Saturday, September 30, 2006

State Of Denial


Arrogance and Incompetence      
In the first of a two part preview of his book 'State Of Denial' Bob Woodward has some very interesting things to say about the wonder boys who he praised in his first two books.   The following quotes are selectively picked from this 5 page article.



As has already been leaked, Rice had differences of opinion with Rumsfeld but Dear Leader was taking Kissenger's advice and 'Staying The Course'.   What that has come to mean after all the other things known from observation is that Bushji wanted to stay at the prom with the one who brung him.   That is fine with me because they can both go down with the sinking ship and the sooner the better...   - ƒç



washingtonpost.comSTATE OF DENIAL

Behind Public Optimism on Iraq, Administration Had Doubts



By Bob Woodward

Washington Post Staff Writer

Sunday, October 1, 2006; Page A01



"We've made three tragic decisions," Garner told Rumsfeld at their meeting.



He cited the first two orders Bremer signed when he arrived, the first banning as many as 50,000 members of Saddam Hussein's Baath Party from government jobs and the second disbanding the Iraqi military. Now there were hundreds of thousands of disorganized, unemployed, armed Iraqis running around.



Third, Garner said, Bremer had summarily dismissed an interim Iraqi leadership group that had been eager to help the United States administer the country in the short term. "Jerry Bremer can't be the face of the government to the Iraqi people. You've got to have an Iraqi face for the Iraqi people," he said.



Garner made his final point: "There's still time to rectify this. There's still time to turn it around."



"They didn't see it coming," Garner added. "As the troops said, they drank the Kool-Aid."



Returning from a visit to Iraq, Robert D. Blackwill, the NSC's top official for Iraq, was deeply disturbed by what he considered the inadequate number of troops on the ground there. He told Rice and Stephen J. Hadley, her deputy, that the NSC needed to do a military review.



"If we have a military strategy, I can't identify it," Hadley said. "I don't know what's worse -- that they have one and won't tell us or that they don't have one."



"I give us a B-minus for policy development," he told a colleague on Feb. 5, 2005, "and a D-minus for policy execution."



On Feb. 10, 2005, two weeks after Rice became secretary of state, Zelikow presented her with a 15-page, single-spaced secret memo. "At this point Iraq remains a failed state shadowed by constant violence and undergoing revolutionary political change," Zelikow wrote.



In sum, he said, the United States' effort suffered because it lacked an articulated, comprehensive, unified policy.



In a column in The Washington Post on Aug. 12, 2005, titled "Lessons for an Exit Strategy," Kissinger wrote, "Victory over the insurgency is the only meaningful exit strategy."

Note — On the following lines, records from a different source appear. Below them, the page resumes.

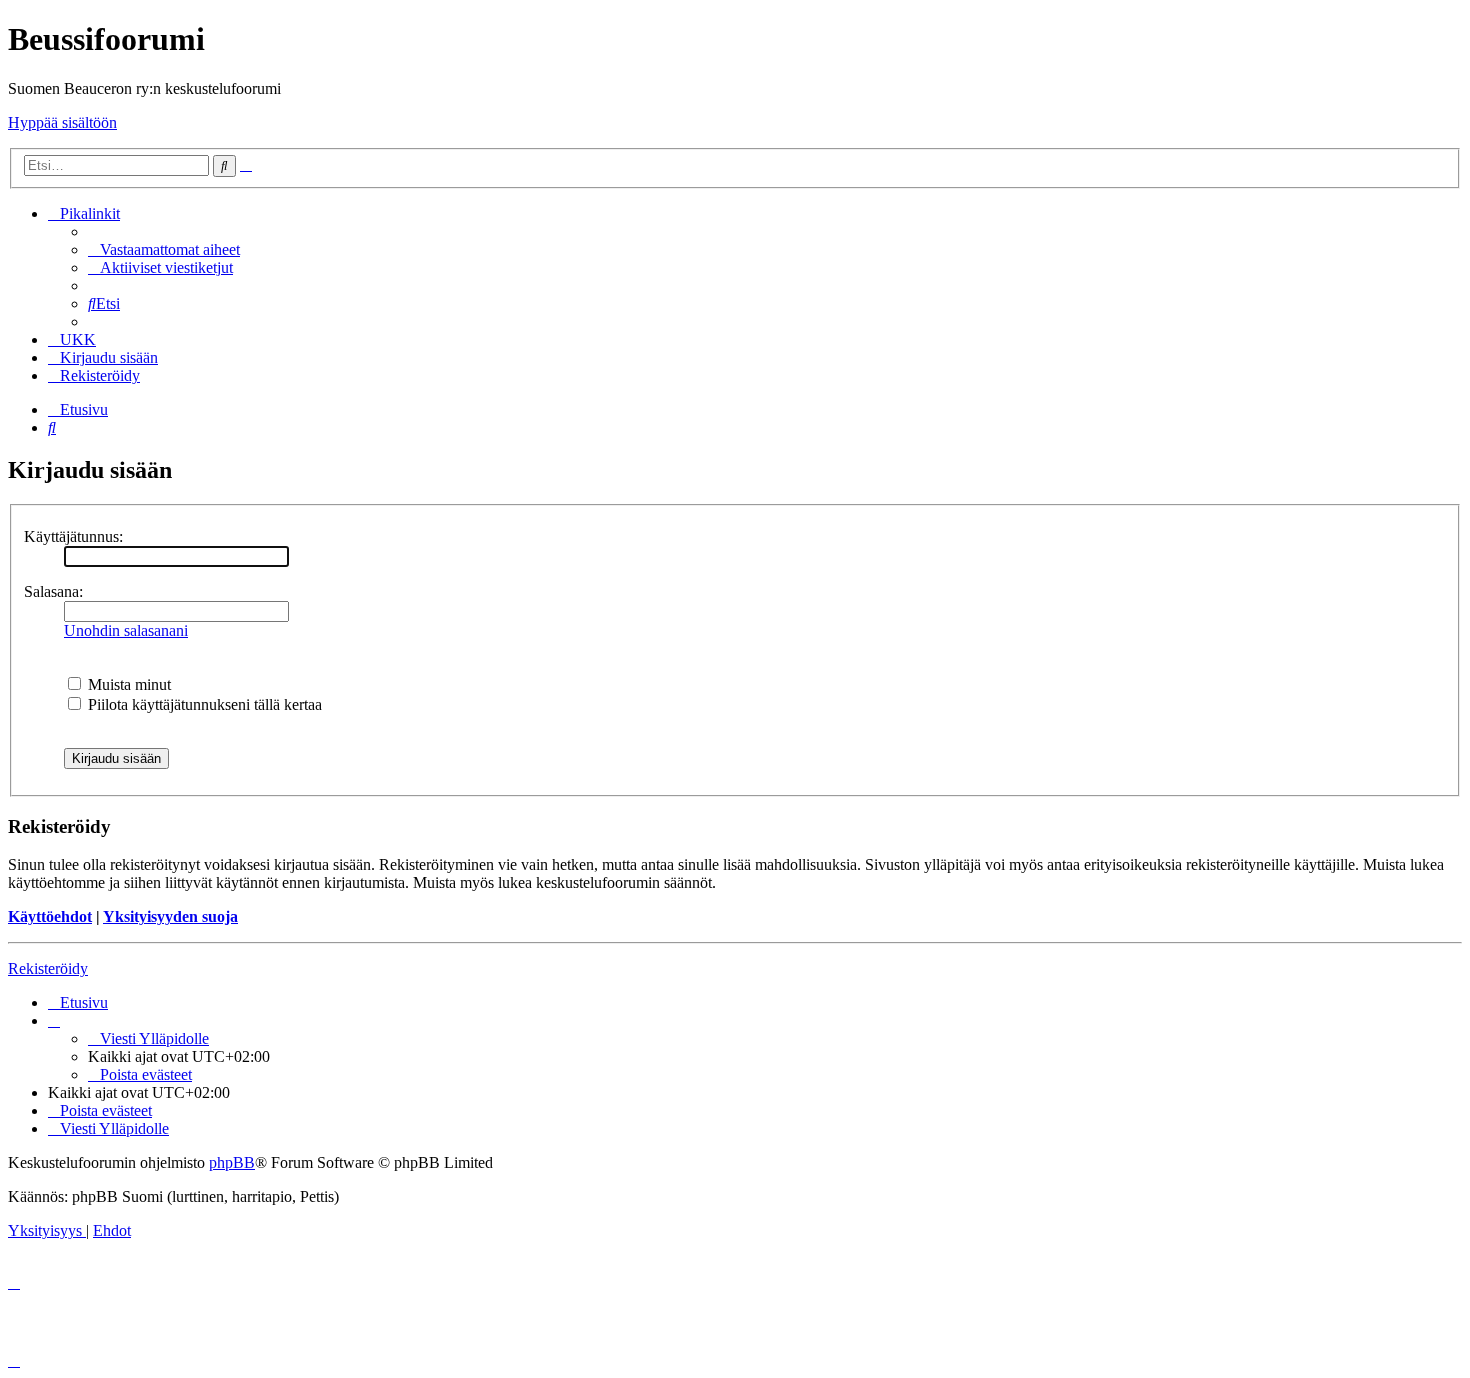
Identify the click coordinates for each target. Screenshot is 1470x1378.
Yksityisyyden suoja (170, 916)
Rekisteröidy (48, 968)
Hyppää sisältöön (62, 122)
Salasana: (53, 591)
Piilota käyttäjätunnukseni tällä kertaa (203, 704)
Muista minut (127, 684)
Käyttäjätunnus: (73, 536)
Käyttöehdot (50, 916)
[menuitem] (164, 249)
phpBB (232, 1162)
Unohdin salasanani (126, 630)
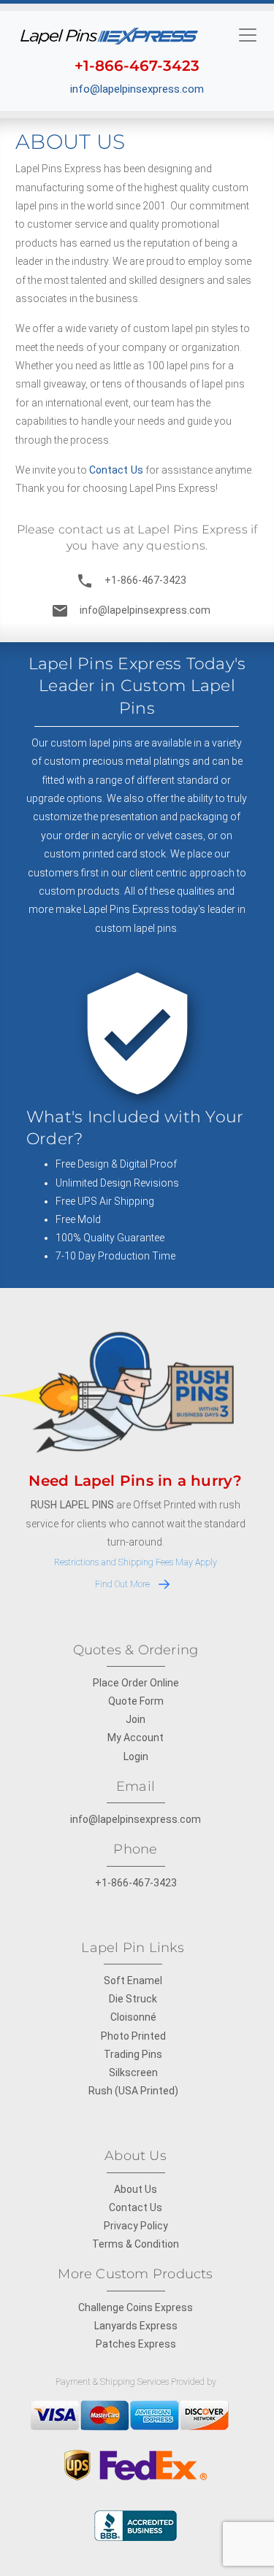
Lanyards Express (136, 2326)
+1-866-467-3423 (131, 581)
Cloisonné (133, 2017)
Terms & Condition (135, 2244)
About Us (135, 2189)
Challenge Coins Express (135, 2307)
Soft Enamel (133, 1980)
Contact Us (116, 470)
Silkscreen (133, 2072)
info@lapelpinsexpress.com (137, 89)
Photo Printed (133, 2036)
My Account (135, 1737)
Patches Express (136, 2344)
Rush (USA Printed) (133, 2091)
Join (135, 1719)
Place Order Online (136, 1683)
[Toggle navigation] (248, 34)
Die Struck (133, 1999)
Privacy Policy (136, 2226)
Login (135, 1756)
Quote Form (136, 1701)
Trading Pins (133, 2054)
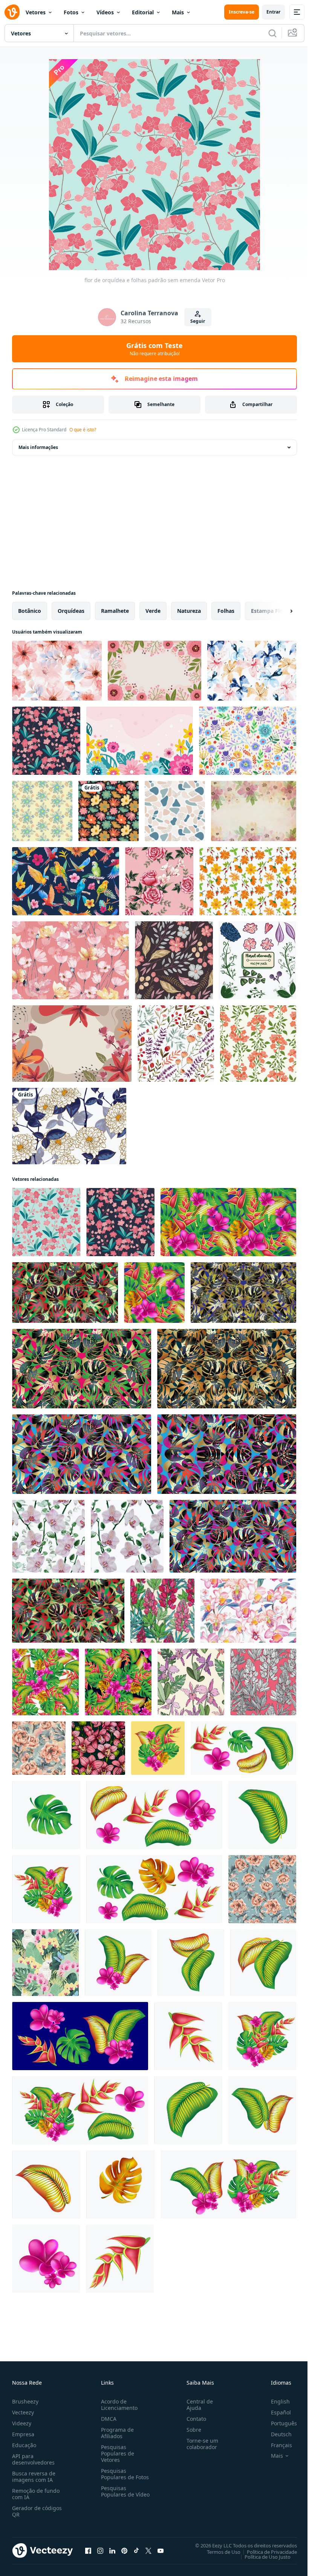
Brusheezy (25, 2401)
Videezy (21, 2423)
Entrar (273, 12)
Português (278, 2423)
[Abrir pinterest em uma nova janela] (124, 2550)
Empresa (23, 2434)
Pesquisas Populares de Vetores (116, 2453)
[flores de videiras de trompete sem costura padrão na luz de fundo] (258, 1043)
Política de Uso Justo (262, 2556)
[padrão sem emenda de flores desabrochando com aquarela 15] (251, 671)
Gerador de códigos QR (37, 2511)
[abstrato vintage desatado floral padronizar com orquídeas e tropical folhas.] (191, 1682)
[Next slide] (279, 611)
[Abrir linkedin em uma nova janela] (112, 2550)
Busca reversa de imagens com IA (33, 2476)
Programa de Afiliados (115, 2433)
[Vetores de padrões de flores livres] (247, 881)
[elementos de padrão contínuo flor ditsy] (247, 741)
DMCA (107, 2418)
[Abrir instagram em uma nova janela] (100, 2550)
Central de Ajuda (197, 2404)
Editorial (143, 12)
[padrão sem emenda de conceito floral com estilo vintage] (69, 1126)
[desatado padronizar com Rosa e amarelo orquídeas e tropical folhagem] (45, 1962)
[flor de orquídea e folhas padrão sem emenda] (46, 1222)
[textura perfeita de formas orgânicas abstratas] (175, 811)
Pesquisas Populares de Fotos (123, 2474)
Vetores (36, 12)
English (274, 2401)
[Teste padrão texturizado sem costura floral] (174, 960)
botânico (29, 610)
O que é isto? (82, 429)
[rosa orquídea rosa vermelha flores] (159, 881)
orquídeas (71, 610)
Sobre (191, 2429)
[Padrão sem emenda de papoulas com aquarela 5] (70, 960)
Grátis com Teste (154, 349)
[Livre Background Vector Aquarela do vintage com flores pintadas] (253, 811)
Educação (24, 2445)
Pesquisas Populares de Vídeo (116, 2494)
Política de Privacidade (266, 2551)
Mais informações (38, 447)
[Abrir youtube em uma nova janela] (161, 2550)
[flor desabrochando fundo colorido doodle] (139, 741)
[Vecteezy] (12, 12)
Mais (178, 12)
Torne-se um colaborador (199, 2444)
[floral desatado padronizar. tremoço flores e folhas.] (162, 1611)
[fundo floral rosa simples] (154, 671)
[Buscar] (272, 33)
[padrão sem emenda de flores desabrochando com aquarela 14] (57, 671)
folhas (225, 610)
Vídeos (105, 12)
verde (153, 610)
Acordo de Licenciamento (117, 2404)
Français (275, 2445)
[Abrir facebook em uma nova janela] (88, 2550)
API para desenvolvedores (33, 2459)
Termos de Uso (218, 2551)
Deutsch (275, 2434)
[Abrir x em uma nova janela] (148, 2550)
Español (275, 2412)
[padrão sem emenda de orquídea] (46, 741)
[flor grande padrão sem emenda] (108, 811)
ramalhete (115, 610)
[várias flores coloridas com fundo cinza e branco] (72, 1043)
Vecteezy (23, 2412)
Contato (193, 2418)
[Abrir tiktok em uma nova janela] (136, 2550)
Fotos (71, 12)
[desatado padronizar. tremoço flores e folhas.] (263, 1682)
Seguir (197, 321)
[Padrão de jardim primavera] (176, 1043)
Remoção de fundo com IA (36, 2494)
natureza (189, 610)
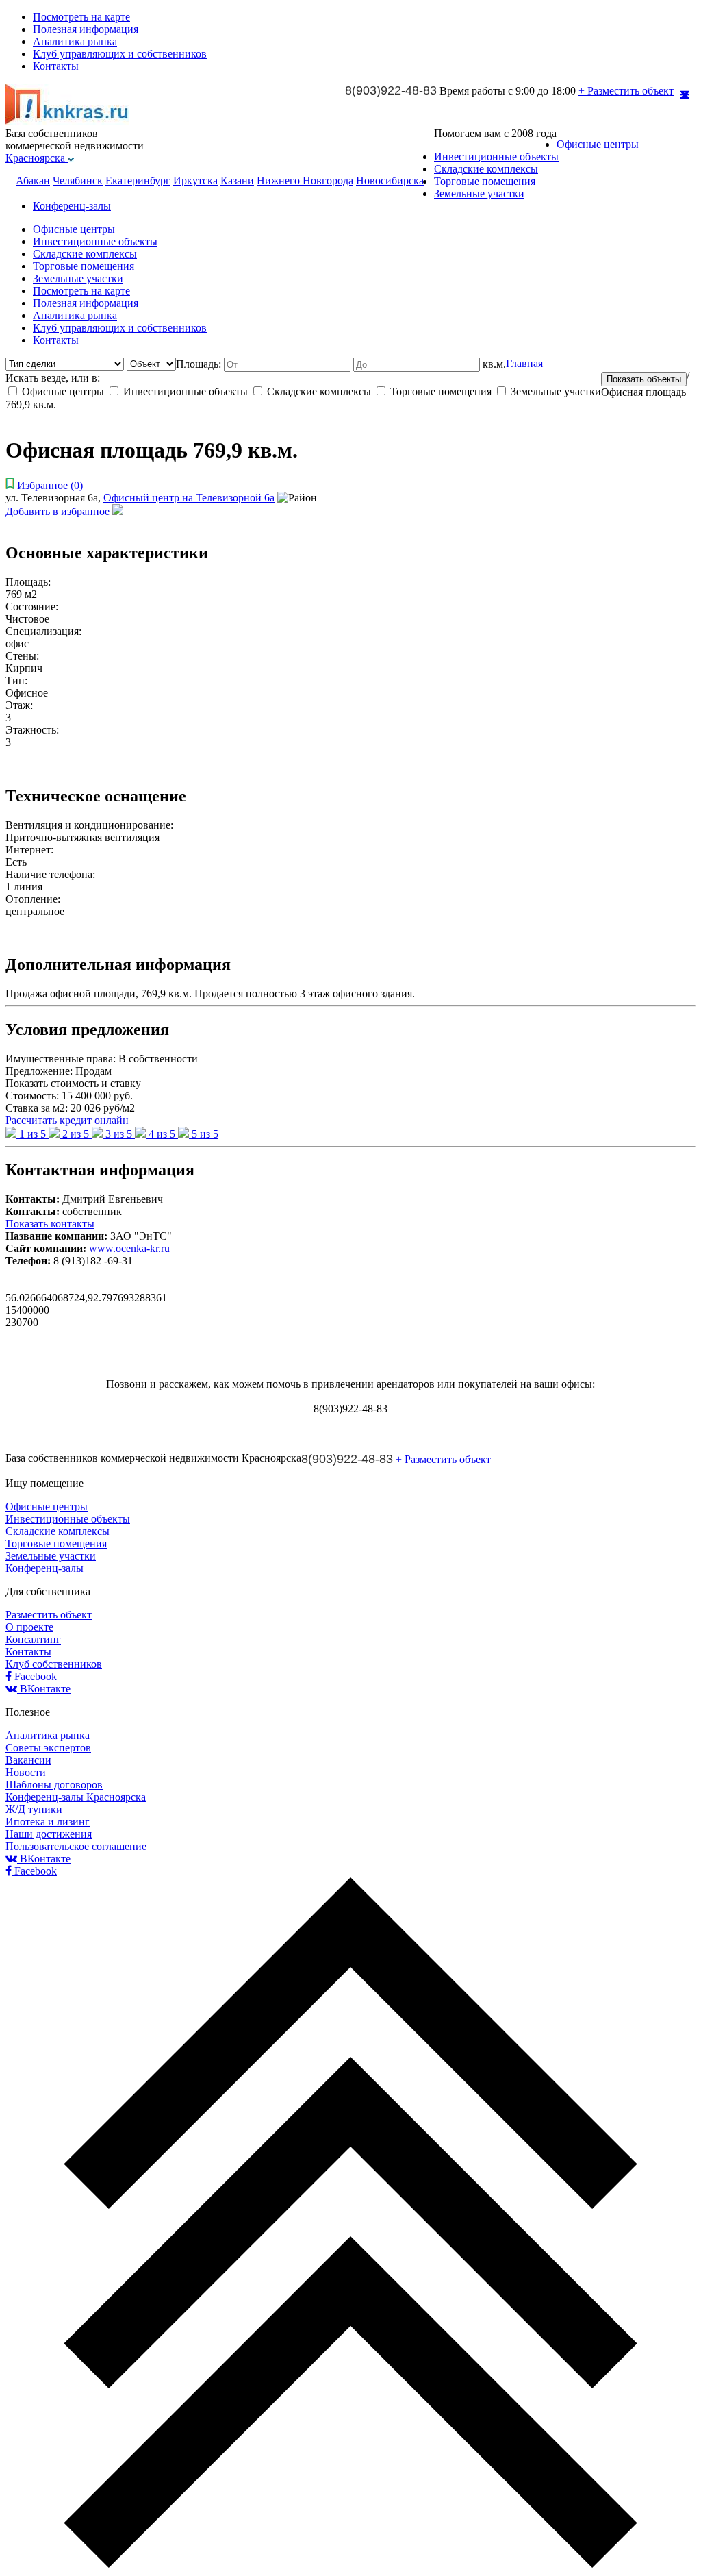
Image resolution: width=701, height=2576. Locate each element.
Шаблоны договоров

He delivered the same message directly to Bush, Cheney and Hadley at the White House.



To emphasize his point, he gave Gerson a copy of a memo he had written to President Richard M. Nixon, dated Sept. 10, 1969.



"Withdrawal of U.S. troops will become like salted peanuts to the American public; the more U.S. troops come home, the more will be demanded," he wrote.



Card was enough of a realist to see that two negative aspects to Bush's public persona had come to define his presidency: incompetence and arrogance.